A Gripping Sci-Fi Thriller from my favorite author
No adults, no freedom, and no sense of security. Sounds pretty awful doesn't it? In Garth Nix's Shade's Children that's exactly what the world has become. In this futuristic sci-fi semi-thriller, teens are harvested for their organs and muscles on their 14th birthday. Sometimes they are kept alive as long as 18 in order to breed more body parts so that the Overlords can play games. When the Overlords came, all the adults disappeared, children and teens were then rounded up and taken to prison/factories, called the Dorms, so they could use them create creatures, powered by human parts, in an effort to win territory during battles.
Few have escaped the Dorms, and run the streets fearing they will be caught. Gold-Eye is one such escapee. While running from Myrmidons, powerful machine-like creatures, he is saved by other escapees, Ella, Drum and Ninde. They are Shade's Children. They take him back to their hideout and introduce him to Shade; once a man, but now more of a memory preserved in a machine, he fights against the Overlords through his Children. Gold-Eye joins his saviors' team as the go on missions to discover why the Overlords are here and what can be done to stop them. More and more Children never return from these missions.

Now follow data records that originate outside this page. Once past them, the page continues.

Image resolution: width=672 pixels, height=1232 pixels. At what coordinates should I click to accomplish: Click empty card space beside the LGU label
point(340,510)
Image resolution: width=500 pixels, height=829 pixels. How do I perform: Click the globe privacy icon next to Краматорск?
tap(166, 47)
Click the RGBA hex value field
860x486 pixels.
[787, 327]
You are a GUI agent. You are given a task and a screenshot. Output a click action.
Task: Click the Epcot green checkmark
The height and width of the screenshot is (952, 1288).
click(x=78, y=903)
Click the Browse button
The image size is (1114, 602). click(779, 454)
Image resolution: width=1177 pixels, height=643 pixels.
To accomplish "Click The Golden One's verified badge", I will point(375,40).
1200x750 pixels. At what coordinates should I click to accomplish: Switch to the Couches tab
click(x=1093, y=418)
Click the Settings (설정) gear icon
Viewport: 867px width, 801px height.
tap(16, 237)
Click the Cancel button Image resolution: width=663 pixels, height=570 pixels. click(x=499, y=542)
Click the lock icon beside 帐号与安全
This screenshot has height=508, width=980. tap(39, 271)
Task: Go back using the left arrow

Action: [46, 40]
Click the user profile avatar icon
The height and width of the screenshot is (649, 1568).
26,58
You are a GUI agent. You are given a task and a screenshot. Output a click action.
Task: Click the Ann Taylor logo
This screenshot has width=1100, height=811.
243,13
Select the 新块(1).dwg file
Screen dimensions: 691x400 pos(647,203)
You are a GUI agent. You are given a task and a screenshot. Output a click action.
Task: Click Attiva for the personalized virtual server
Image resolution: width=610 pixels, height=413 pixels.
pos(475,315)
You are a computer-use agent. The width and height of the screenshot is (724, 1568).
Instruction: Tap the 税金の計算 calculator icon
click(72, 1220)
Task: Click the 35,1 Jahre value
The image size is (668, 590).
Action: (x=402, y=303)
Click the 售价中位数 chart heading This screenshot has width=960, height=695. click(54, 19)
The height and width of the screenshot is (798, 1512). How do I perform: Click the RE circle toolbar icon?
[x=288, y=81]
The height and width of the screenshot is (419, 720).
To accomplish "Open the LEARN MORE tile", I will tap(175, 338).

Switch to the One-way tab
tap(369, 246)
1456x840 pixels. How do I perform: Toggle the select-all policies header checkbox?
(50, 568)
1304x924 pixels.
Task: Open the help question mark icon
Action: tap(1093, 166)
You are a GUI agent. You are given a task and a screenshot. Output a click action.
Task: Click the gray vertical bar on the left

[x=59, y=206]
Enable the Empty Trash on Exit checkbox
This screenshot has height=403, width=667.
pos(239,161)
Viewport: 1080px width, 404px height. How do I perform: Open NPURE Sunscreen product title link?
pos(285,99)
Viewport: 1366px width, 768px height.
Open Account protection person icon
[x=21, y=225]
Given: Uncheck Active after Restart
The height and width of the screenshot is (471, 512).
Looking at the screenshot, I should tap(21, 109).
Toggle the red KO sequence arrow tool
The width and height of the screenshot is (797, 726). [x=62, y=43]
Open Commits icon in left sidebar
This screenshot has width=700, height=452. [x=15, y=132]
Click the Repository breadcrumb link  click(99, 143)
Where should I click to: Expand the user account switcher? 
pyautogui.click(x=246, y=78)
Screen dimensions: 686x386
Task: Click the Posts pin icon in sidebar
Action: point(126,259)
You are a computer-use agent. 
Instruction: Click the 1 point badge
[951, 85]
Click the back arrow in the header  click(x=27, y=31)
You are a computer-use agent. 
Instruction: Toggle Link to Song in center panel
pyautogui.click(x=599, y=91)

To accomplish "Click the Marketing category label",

Shade, who at first seems like the answer to every runaway's problems, starts to seem more and more like a ruthless machine, determined to win no matter what the cost.
Nix creates a believable, and frightening world that makes the atrocities of the Overlords cut to the heart of the reader. The characters are developed in a way similar to how you get to know a person. Gold-Eye is the main character, and so we meet people through him, but at the same time we learn more about his past and how far he is willing to go for those he becomes close to. Not everything is revealed right away, you learn bits and pieces as the story progresses, and you begin to care about what happens to them as naturally as you would a real person. Their humanity is a stark contrast to the very idea the Overlords present.
The action is non-stop, making the book incredibly hard to put down. The creatures and fights are described to a thrilling tee. In between chapters there are Archives, reflections of characters' pasts, Shade's thoughts, or what a camera placed around the city sees. This helps readers find a breaking point in all that action for the times when in fact, they must stop reading (like when you need to go to bed.) But then you can pick right up and be running with Ella, Drum, Ninde and of course Gold-Eye and their struggle to defeat the Overlords and save all the children still held prisoner in the Dorms, awaiting their Sad Birthday.